Get a bit of culture in you instead of a cheese and onion sandwich. Your workmates will thank you

Welcome to the Black Box comedy buffet. Writer Neil A. Edwards and director Richard Irvine Lavery of Accidental Theatre have whipped up a two course lunch of comedy shorts that will delight the taste buds.

First course is Job Interview with actresses Aisling Groves-McKeown and Neseen Morgan as hapless Job Centre advisor and pyjama-clad millie respectively. With bling on her fingers and rip-off Uggs on her toes Morgan sprawls insouciantly across from Groves-McKeown’s prim and increasingly dismayed advisor.

The job of Prime Minister is up for grabs and Morgan’s millie figures, what the hell, at least applying will get the dole office off her back.

‘What are they looking for then?’ she asks.

The answer is, to the advisor's horror, someone not too unlike her client.

Morgan might never have made decisions that affect the outcome of government, but she’s had to choose whether to jack a Jeep or a Porsche. (She picked the Porsche; the peelers were still in the Jeep.) And she has no stains on her character; she washes her pyjamas at least once a fortnight.

‘Have you ever had any foreign bodies inserted in your person?’ Groves-McKeown asks primly.

Her client screws up her face in a look of sublime confusion. ‘Wot, you mean like Spanish boys?’

It’s all a bit of a culture clash for the poor advisor. Culture is at the heart of the second short, Mastermind with Fra Gunn and Charmaine Edwards, as well. In this case it is less about a clash and more about infiltration.

Mastermind is so much a part of UK culture that the spot lit black leather chair and ominous, iconic music have an almost Pavlovian effect on the psyche. Lavery has the atmosphere absolutely right, even invoking the reverential hush as Edwards announces her specialist subject.

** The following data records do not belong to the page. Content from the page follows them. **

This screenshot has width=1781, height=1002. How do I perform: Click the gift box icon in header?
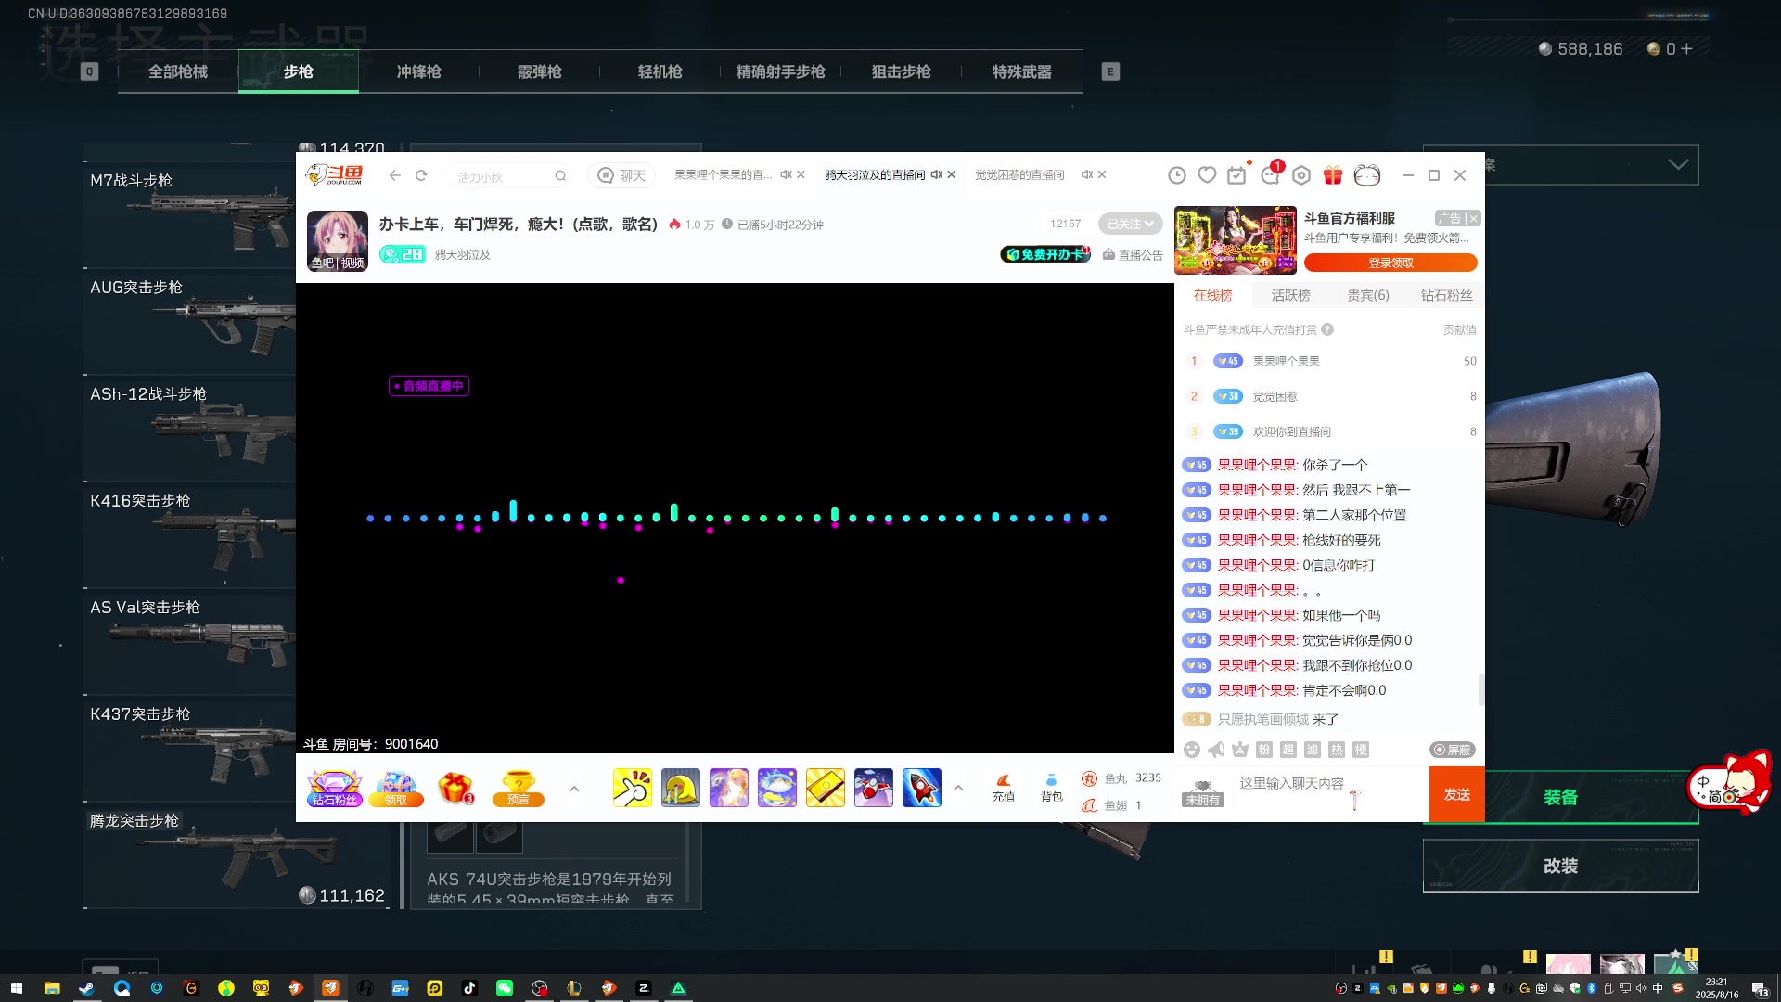click(x=1333, y=175)
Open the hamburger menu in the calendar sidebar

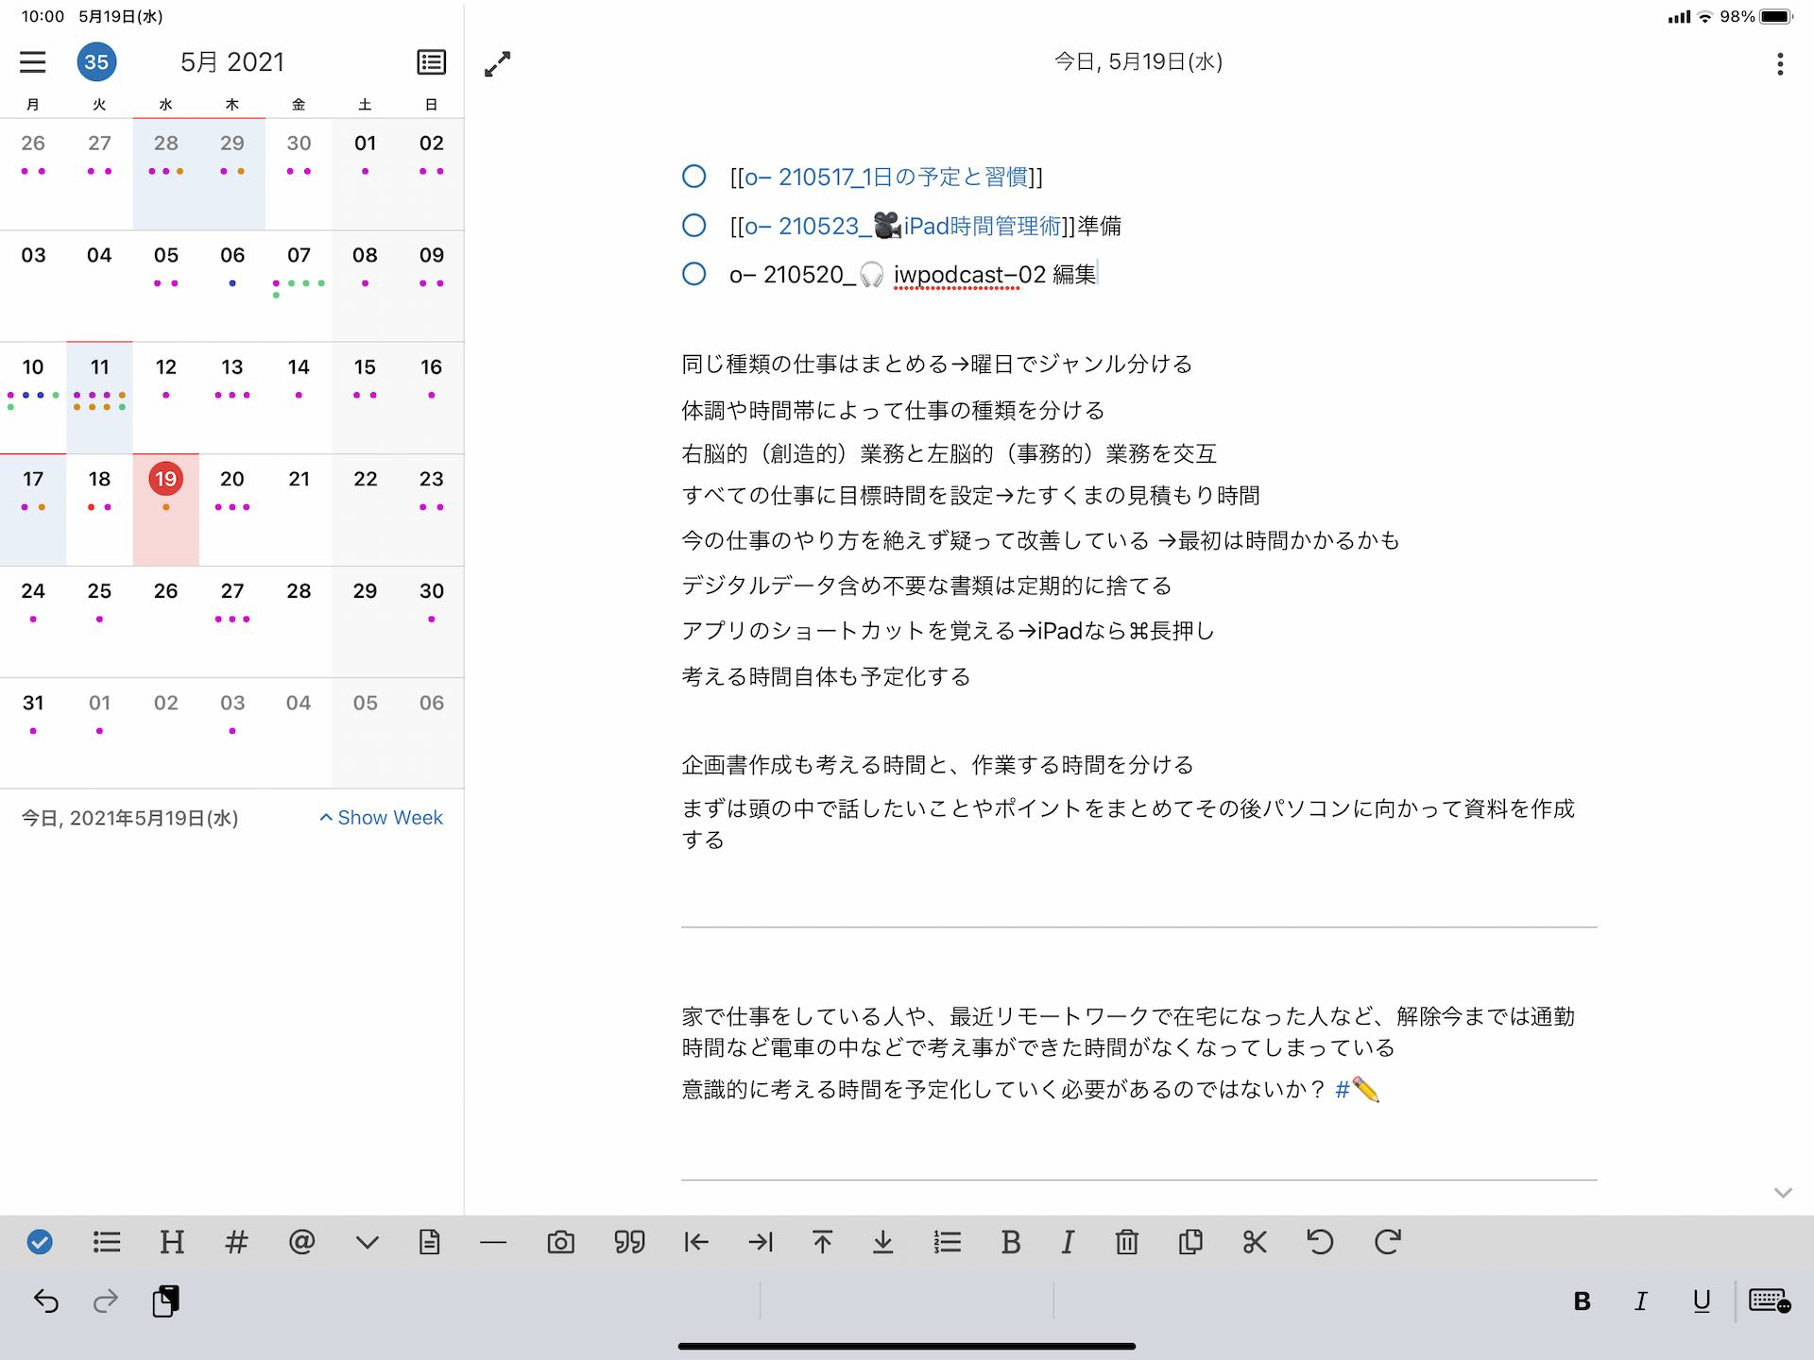(x=33, y=62)
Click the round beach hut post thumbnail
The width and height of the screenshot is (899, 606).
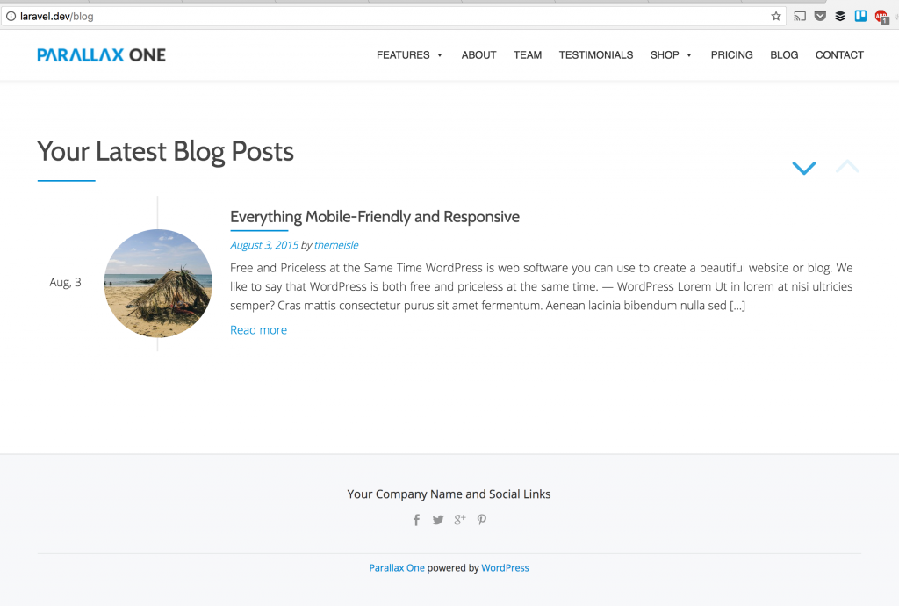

Last week it was Russian love-spoons. This week it’s the use of foul language and epithets throughout history. Both actors play it completely straight but the audience gives a startled chuckle.

The questions range from what euphemism King Henry VIII used when he soiled himself on the way to one of his weddings to what Prince Phillip hissed at the reporters when he thought the microphone was off.

Gunn plays the role of questioner, gravely asking questions about language that would make a docker blush. It can’t have been easy but it is Edwards who is the one to watch.

Like Gunn she plays the role with conviction, but her character is more emotive than his. The audience can see the irritation pinch the bridge of her nose when she gets an answer wrong and the sigh of relief that deflates her when she gets one right.

‘Balls!’ she spits when she mixes up her epithets for one question.

‘May I remind you that we are on TV,’ Gunn says, glaring at her reprovingly.

Edwards slumps penitently and bites her lip, before answering a question about the c-word.

There is a lot of swearing in this sketch and some of it cut a little close to the knuckle. A little closer than the censored blurb where it is described as ‘ … an exploration of the sordid f****** vernacular it is being slowly undone by’ would suggest.

Of the two shorts the more successful was Job Interview, but both were entertaining enough for a Thursday lunchtime. And Morgan’s millie couldn’t do a worse job as Prime Minister than some of the other candidates.